Judge Moss on Thursday said he was concerned that Daughtry had not fully accepted responsibility for his actions that day.

“This was not a protest. It was not an everyday event,” Moss said. “That was an attack on this country. ... I think it is clear that Mr. Daughtry knew he shouldn’t be there.”

Moss sentenced Daughtry to serve the first two months of his probation in his home. He has been under monitored home detention in Baker County since his arrest on Jan. 15, 2021. Daughtry also must submit to a mental health evaluation, the judge said.

In court filings, both prosecutors and Daughtry’s defense attorney painted a picture of the lifelong southwest Georgia resident as a man caught up in the political fervor of the moment.

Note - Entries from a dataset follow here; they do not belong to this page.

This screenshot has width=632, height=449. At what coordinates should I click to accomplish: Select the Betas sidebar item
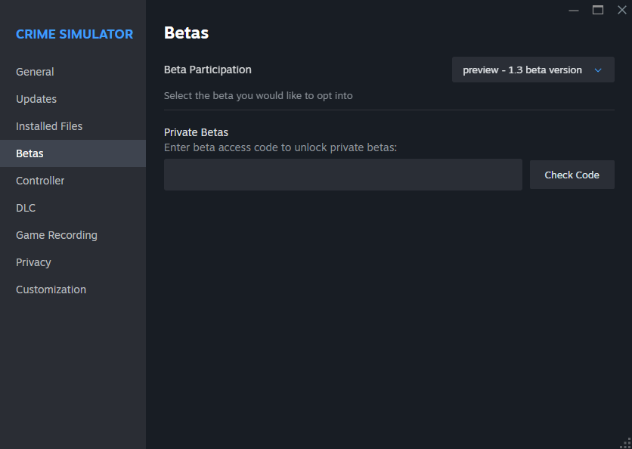pyautogui.click(x=30, y=153)
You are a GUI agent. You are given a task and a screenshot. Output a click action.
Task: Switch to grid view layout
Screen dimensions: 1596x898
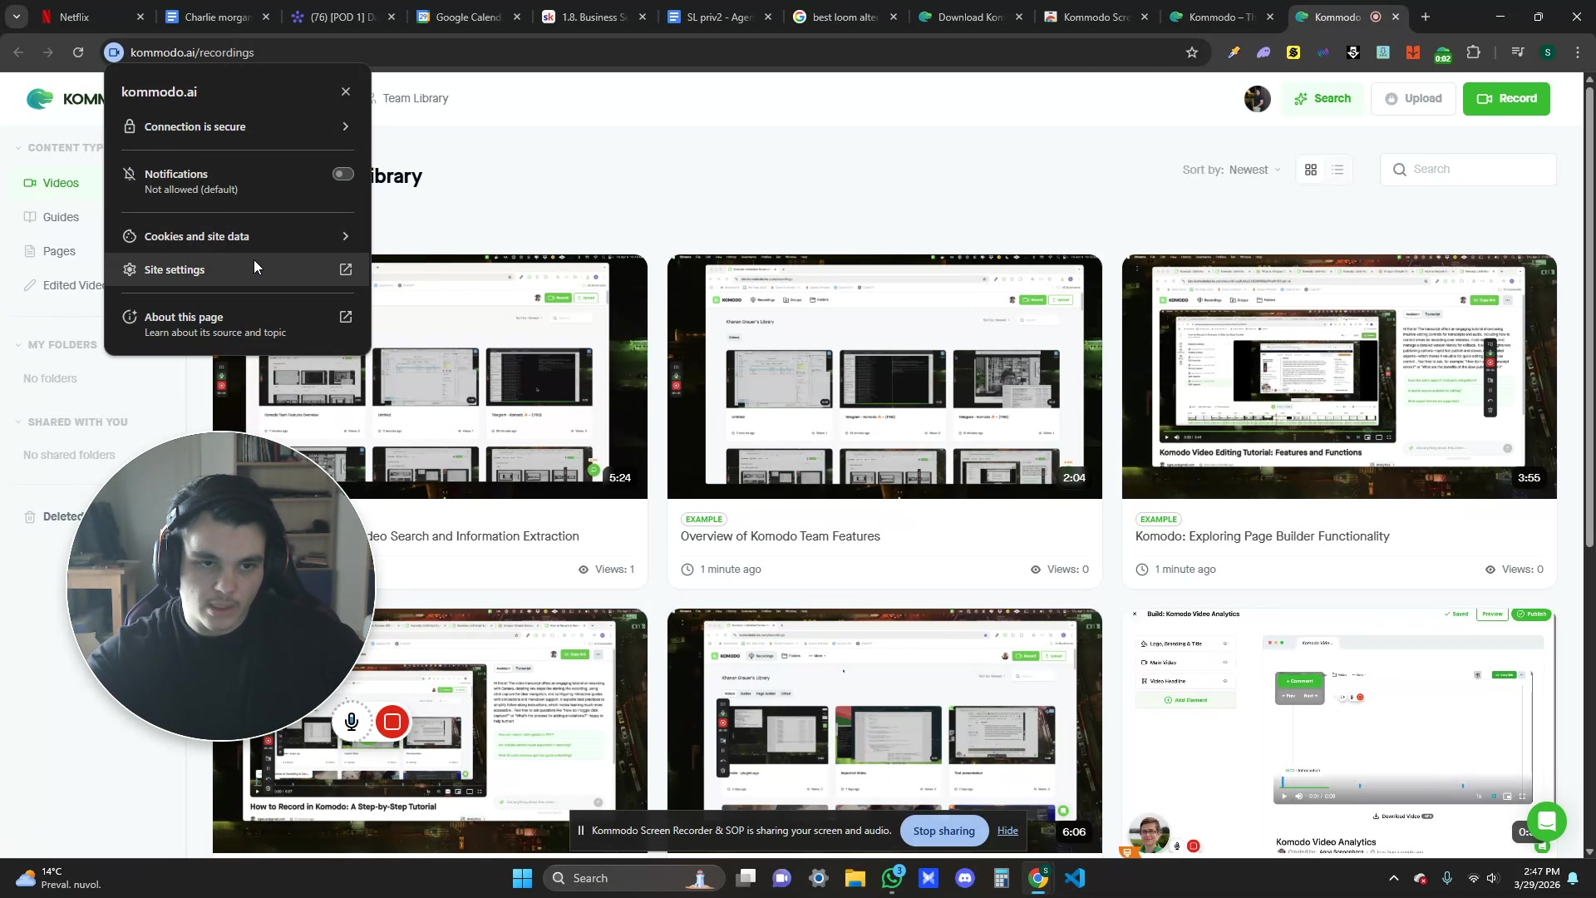(1311, 170)
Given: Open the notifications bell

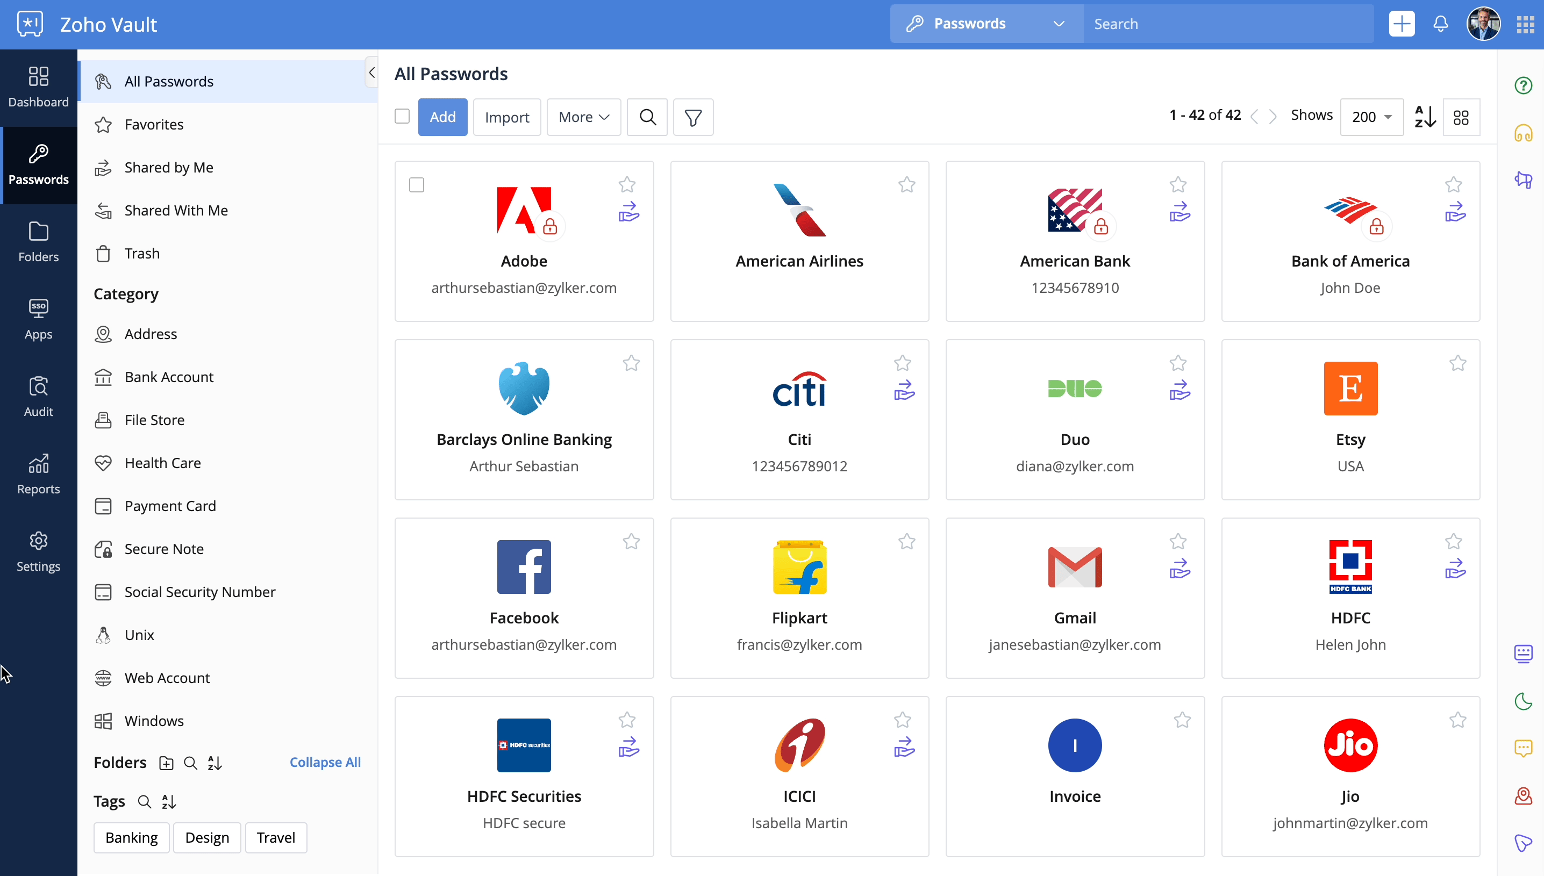Looking at the screenshot, I should tap(1440, 24).
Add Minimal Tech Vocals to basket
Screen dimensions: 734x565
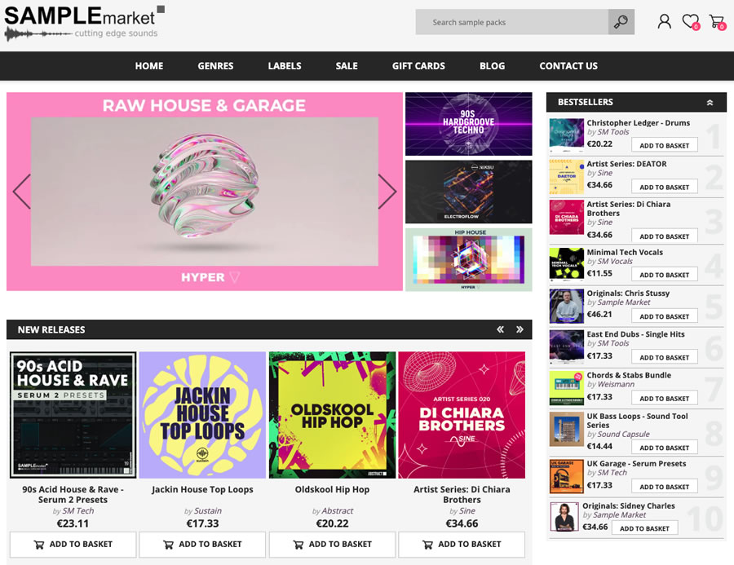664,275
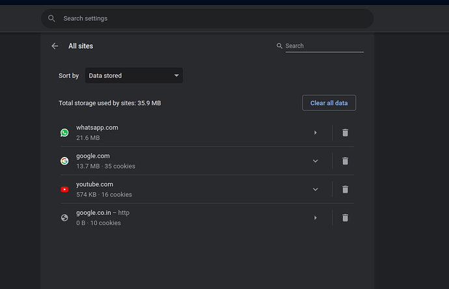Focus the Search settings field
The width and height of the screenshot is (449, 289).
pyautogui.click(x=208, y=19)
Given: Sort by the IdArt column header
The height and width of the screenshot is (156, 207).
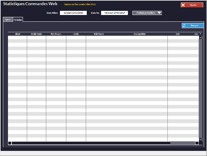Looking at the screenshot, I should tap(18, 34).
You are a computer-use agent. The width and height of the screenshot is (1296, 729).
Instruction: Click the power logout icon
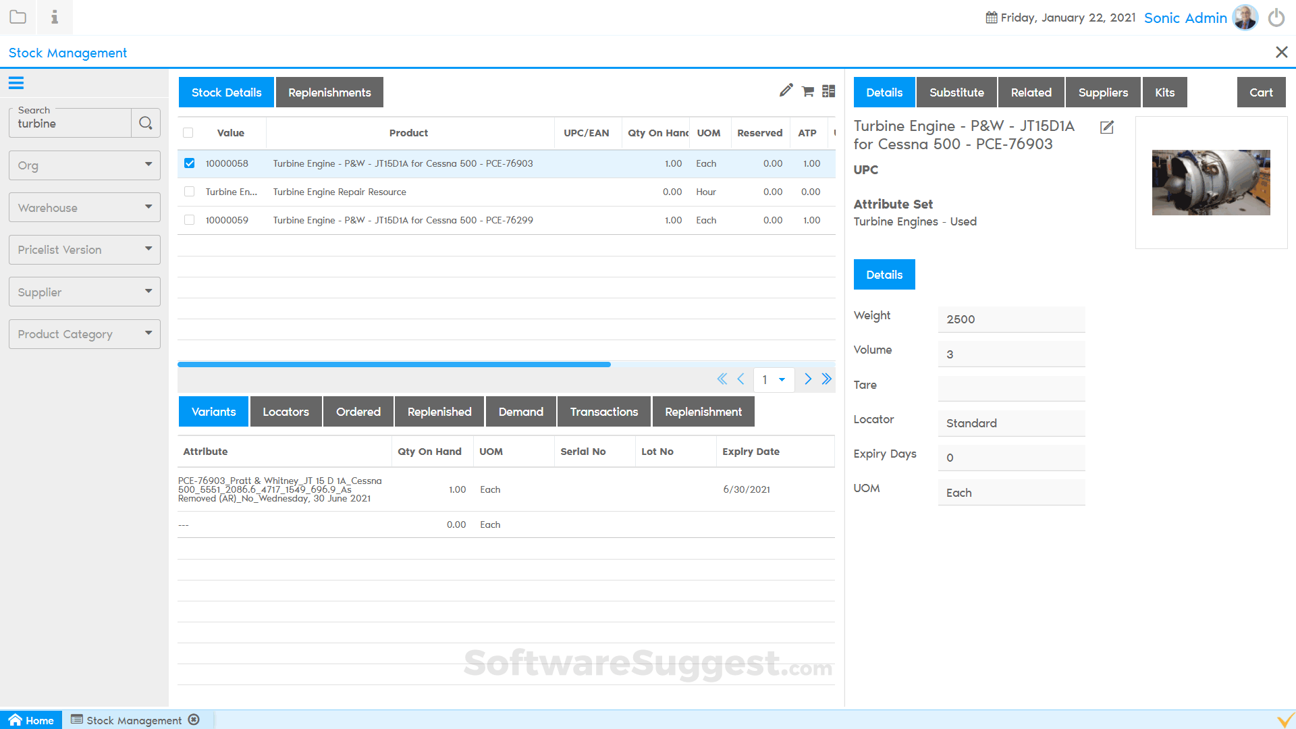tap(1276, 18)
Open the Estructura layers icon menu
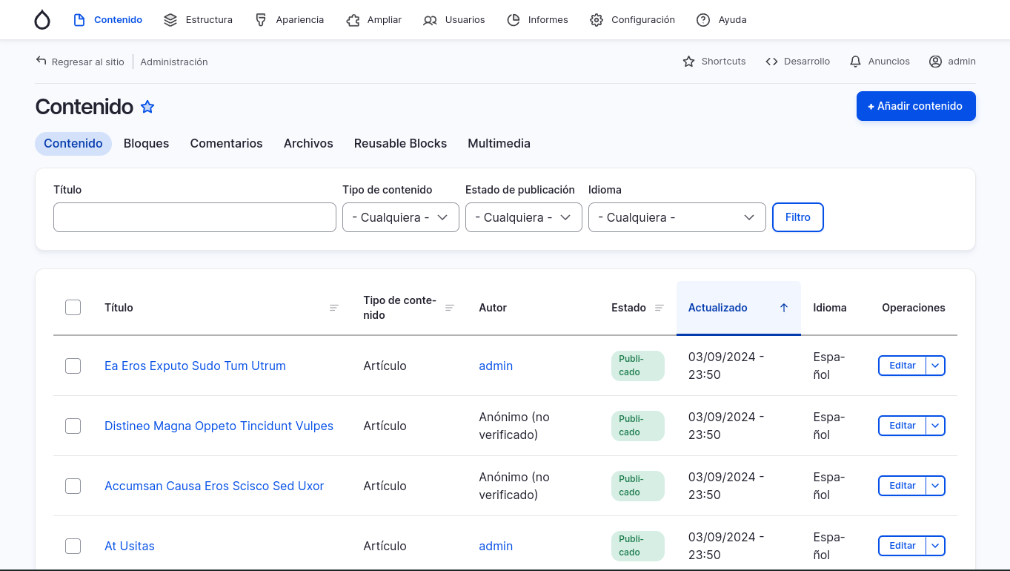The width and height of the screenshot is (1010, 571). click(170, 20)
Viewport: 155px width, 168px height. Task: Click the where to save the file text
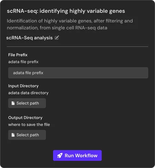tap(29, 125)
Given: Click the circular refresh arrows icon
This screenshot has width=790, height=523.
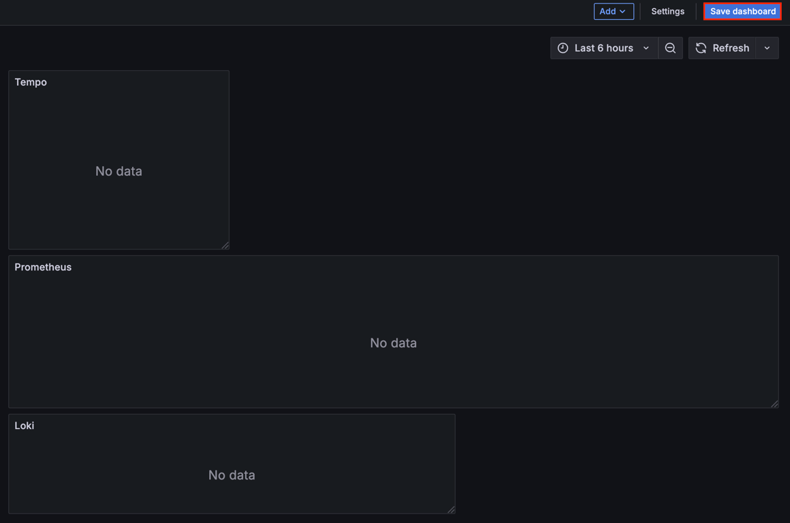Looking at the screenshot, I should point(701,48).
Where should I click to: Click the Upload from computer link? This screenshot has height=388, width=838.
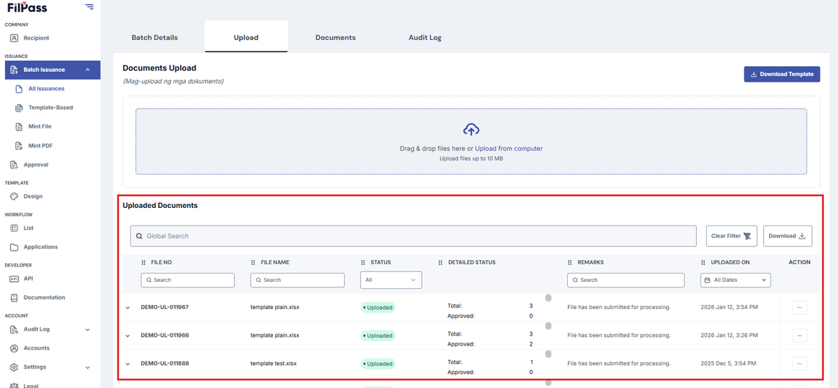click(x=508, y=149)
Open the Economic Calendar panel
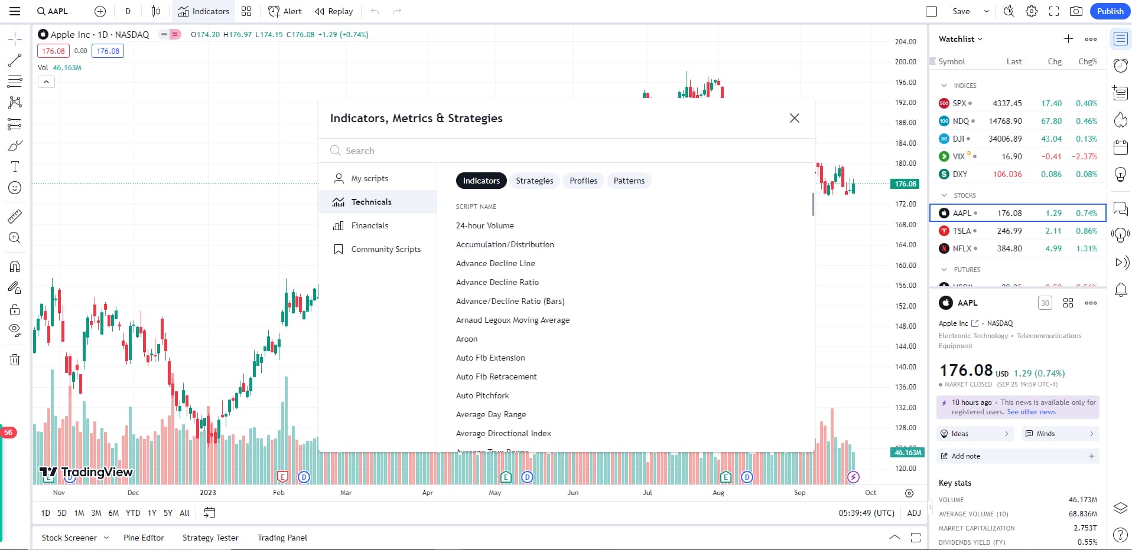Screen dimensions: 1132x550 [x=1121, y=147]
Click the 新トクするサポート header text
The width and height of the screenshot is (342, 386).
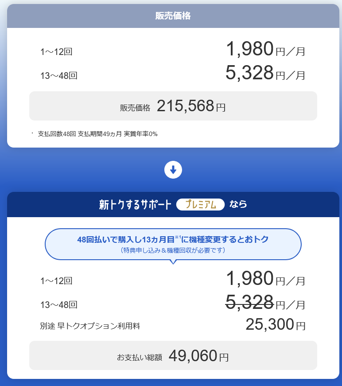(x=135, y=204)
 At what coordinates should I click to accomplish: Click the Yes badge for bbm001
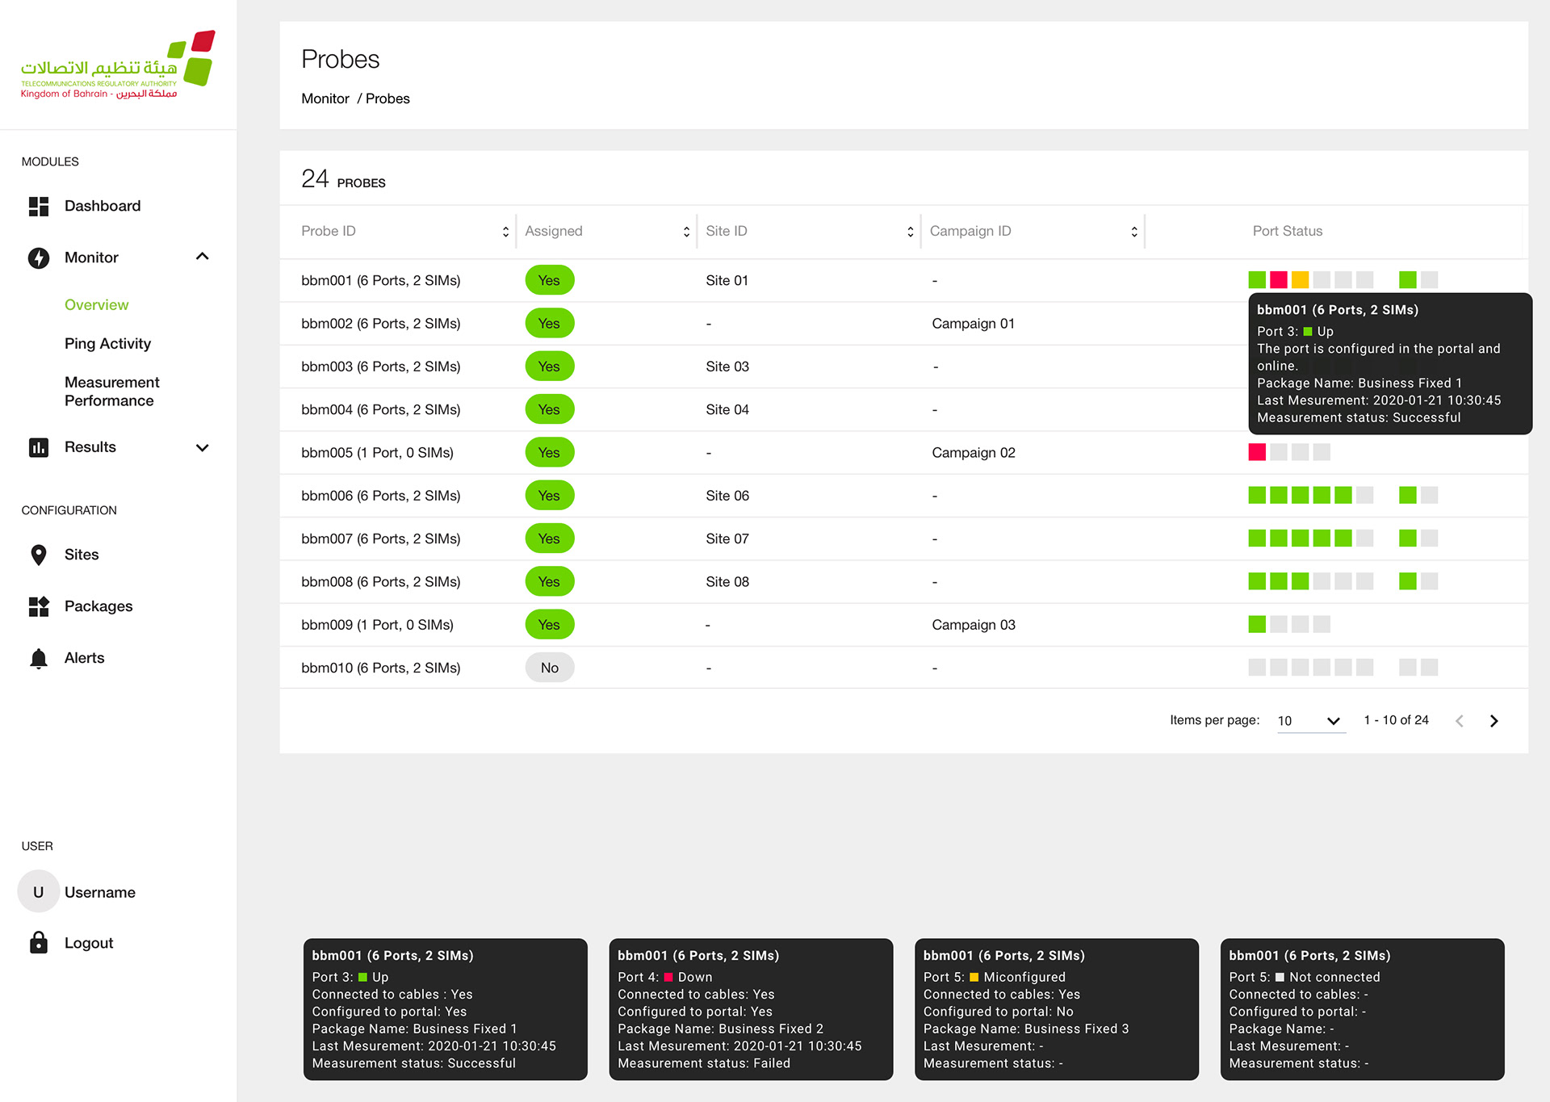(549, 280)
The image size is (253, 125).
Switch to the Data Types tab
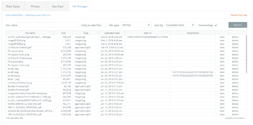click(x=13, y=6)
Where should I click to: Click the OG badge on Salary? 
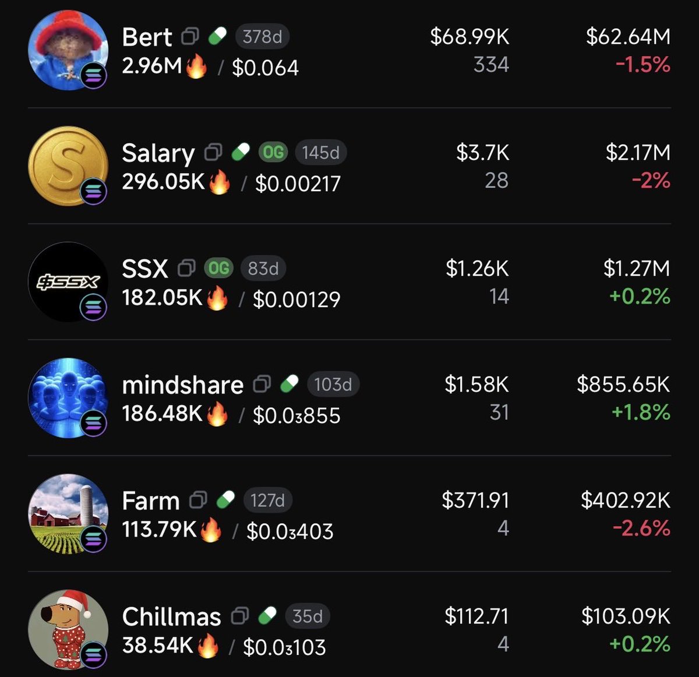click(273, 153)
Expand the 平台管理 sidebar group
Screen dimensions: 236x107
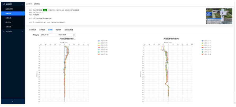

Two days before the Capitol riot, Daughtry attended a rally in Dalton where then-President Donald Trump exhorted his followers to “fight like hell.”

“They’re not going to take this White House,” Trump said.

The day after the Capitol attack, Daughtry posted misinformation to Facebook claiming Capitol Police bussed in antifa activists to stage violence.

Daughtry spent 20 years as a police officer in Pelham and nearby Camilla, but he was fired in the days after the presidential election, in part, because of “concerning Facebook posts” regarding his firearms business, according to court documents. Some of those posts suggested customers should arm themselves ahead of the 2020 presidential election.

“Anyone needing an AR15 and some extra ammo before the election, I’ve got a couple left in stock,” one post read. “It may be your last chance if the election don’t go right tomorrow!”

On Thursday, Daughtry said he was not advocating violence and was instead referring to possible new gun restrictions should Biden be elected.

Posts after the election became more explicit. On Dec. 18, 2020, he wrote, “When they finally start putting these Democrats in front of the firing squad for treason I hope they’ll let me serve on the firing squad...I’ll even bring my own ammo.”

Again, Daughtry denied the posts had violent intentions but had been misconstrued by investigators. “You get upset. You get mad about stuff. You blow off steam,” he said.

While the misdemeanor conviction will not impact his firearms license, which is not set to expire until 2023, Daughtry is forbidden from possessing firearms under the terms of his probation. Daughtry also said he had offers to resume his career as a police officer, but he said that too would be difficult while on probation.

Daughtry is among 22 people with Georgia ties to have been charged in connection with the Jan. 6 riot.